Here I have to point out that the fact that The Beatles were British probably did not play a role in none of their songs being nominated. The 37th Academy Awards was the first time ever that not one of the winners in the "Acting" categories were from the United States. Best Actor Rex Harrison (My Fair Lady), Best Actress Julie Andrews (Mary Poppins), and Best Supporting Actor Peter Ustinov (Topkapi) were all British, while Best Supporting Actress Lila Kedrova (Zorba the Greek) was Russian/French. The way the 37th Academy Awards went, the fact that The Beatles were British probably would have worked in their favour! Sadly, as a rock group they really didn't have a chance.

If I had my way, in the end the "Best Original Song" nominees would have been very different. "Chim Chim Cher-ee" and "My Kind of Town" would still be nominated, but the other three songs would have been "A Hard Day's Night", "A Spoonful of Sugar", and "Supercalifragilisticexpialidocious". As to the winner, I don't think anyone will be surprised when I say it would be "A Hard Day's Night". Of course, in the end it perhaps doesn't matter.
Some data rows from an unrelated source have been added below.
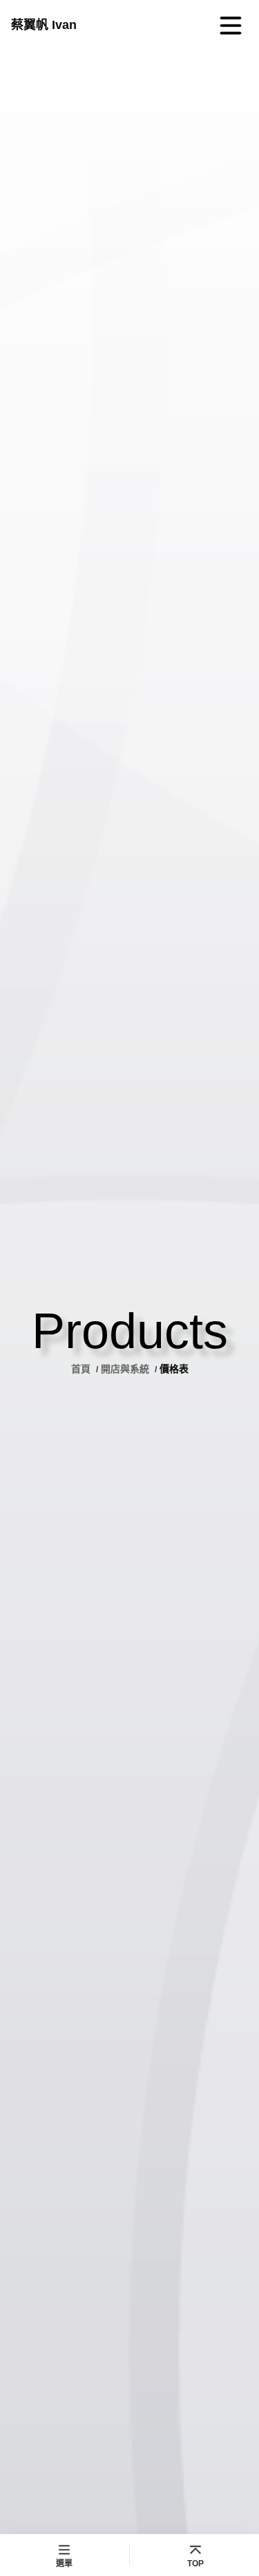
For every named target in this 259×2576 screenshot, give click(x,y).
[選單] (230, 25)
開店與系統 (125, 1368)
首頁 (82, 1368)
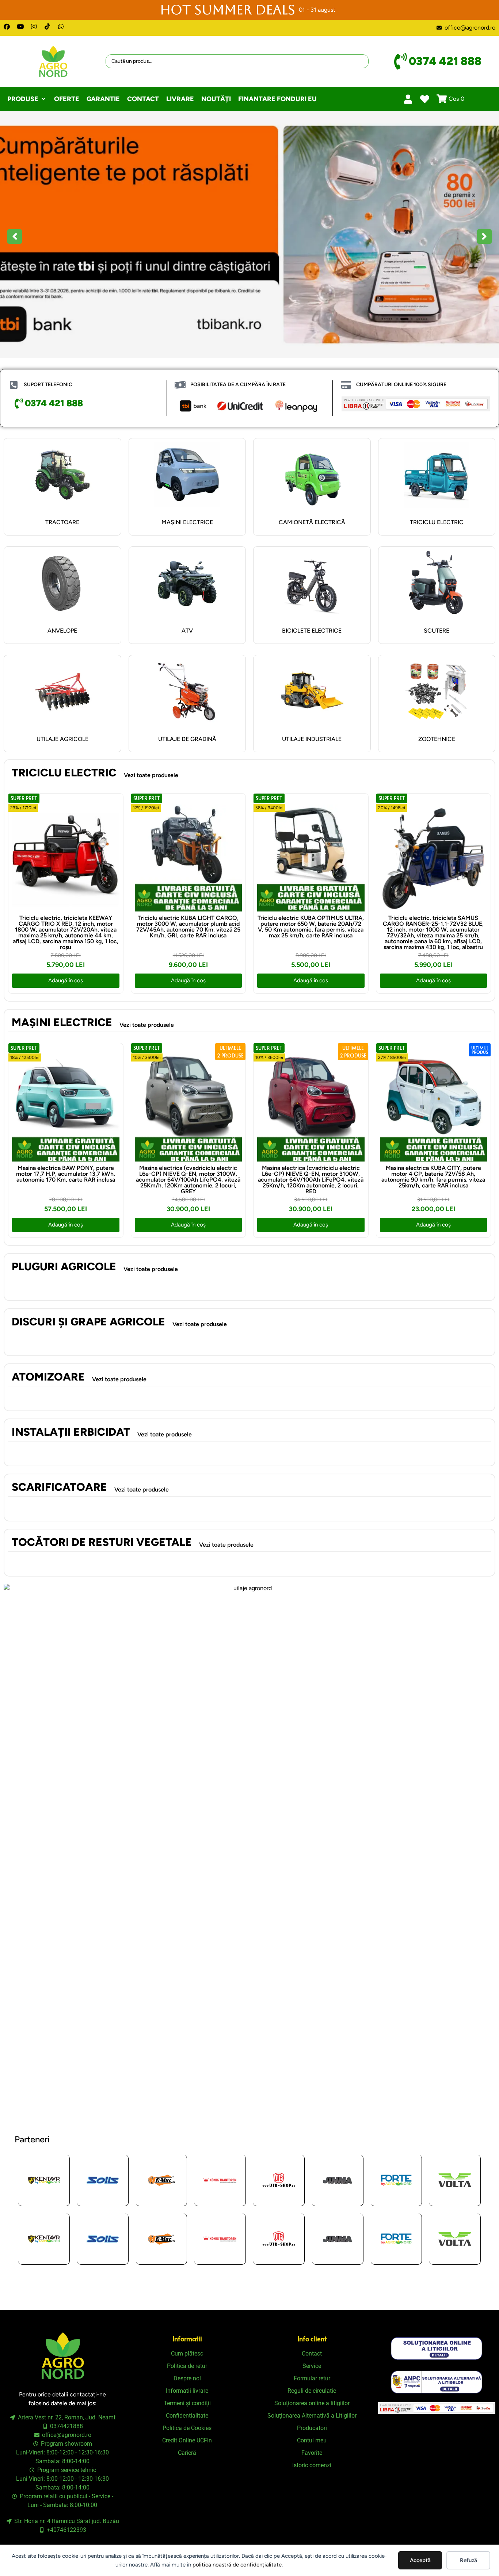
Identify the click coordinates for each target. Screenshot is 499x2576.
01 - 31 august (317, 9)
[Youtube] (20, 26)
Just as 42nd Street is remembered today while only classic film buffs know of 1933 Best Picture winner Cavalcade, The Beatles' songs from A Hard Day's Night are remembered today while most of the nominees for "Best Original Song" at the 37th Academy Awards have been forgotten.


5 comments:

Quiggy said...

I have a link posted on my blogathon roll call. Thanks for entering our blogathon. Great post.

angelman66 said...

Very insightful article that actually reveals that the Academy Awards have NEVER been hip, up-to-date or in-step with popular culture. OF COURSE the fresh new music of the Beatles and the cultural phenomenon that followed should have been acknowledged by the Academy, but big surprise that it wasn't.
And in the late 1960s, they were still giving Oscars to overblown musicals like Oliver in a year that featured films like The Killing of Sister George, Bullitt and 2001:A Space Odyssey.
OscarsSoWhite is nothing new, it is absolutely systemic...the Establishment has always controlled the Academy.
Thanks for your great post!
-Chris

Silver Screenings said...

I have never wondered about A Hard Day's Night not being nominated for Best Original Song but, now that you mention it, it's a rather glaring omission from that year's nominations. From the reasons you provided (they were British and rock & roll wasn't normally considered), I can see why the Academy leaned a certain way.

Thanks for sharing this with us. You've given me some things to think about, especially when it comes time to awarding the song winner at tonight's Oscar ceremony.

FlickChick said...

Oh boy, do I agree with you. Great post - and history has certainly proven you correct. I saw this film last year for the first time and decades and was so bowled over by how GOOD it was. When I first aw it I was just madly in love with the Fab Four. But, a little distance reveals just how talented they were and just how fine this film is (and how much it still hurts to think that John and George have left us).

Steve Bailey said...

I've been Beatles-biased for decades, but still, you've made your point well. Every song in that movie has stood the test of time, far better than most of the nominees of that year.